Do the new work units take us any closer to finding the lowest energy protein fold? To my unscientific eye it looks from the diagrams like some do and some don't.
Ed Griffith


The answer thus far is that if you happen to be lucky and begin close, the new work units take you closer than before, but if you are too far away to begin with, they can't help you. The best demonstration of this is some calculations I did on our local computers where I started from the lowest rmsd structures found in the past week--I'll post these as soon as I get a chance.
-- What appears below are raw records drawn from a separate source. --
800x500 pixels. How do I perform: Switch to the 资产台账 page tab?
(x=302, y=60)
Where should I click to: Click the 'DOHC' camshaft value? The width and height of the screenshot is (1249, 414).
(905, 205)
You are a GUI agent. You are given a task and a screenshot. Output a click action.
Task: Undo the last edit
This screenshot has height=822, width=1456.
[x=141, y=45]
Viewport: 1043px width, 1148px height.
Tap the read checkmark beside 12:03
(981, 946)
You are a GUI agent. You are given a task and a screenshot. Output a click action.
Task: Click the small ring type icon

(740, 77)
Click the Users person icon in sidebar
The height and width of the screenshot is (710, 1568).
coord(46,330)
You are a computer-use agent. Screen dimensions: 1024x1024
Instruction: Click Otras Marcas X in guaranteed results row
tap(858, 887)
Yesterday we started calculations on four new proteins which based on our past experience are likely to be easier than the two we have been running for the past two weeks (1hz6 and 1n0u). For these two protiens, which we knew would be hard problems to begin with, I found lower energy structures when I started from very low rmsd structures than anybody found starting from an extended chain. This suggests that with more sampling, the lowest energy structures would be very close to correct. But "more" in this case means a lot more, so we are going to return to these two proteins in a month or two, when, if we extrapolate the current growth trends, we should have 10x more compute power!

Also coming up in the next couple of weeks will be some new approaches to the sampling problem, in which we attempt to cover space as evenly as possible (you may have noticed that for 1n0u, there is an annoying "trap" around 9-10A from the correct structure) and the first HIV vaccine design calculations. Vaccine design is something I'm very excited about currently and I'll post an explanation of how we are going about this soon.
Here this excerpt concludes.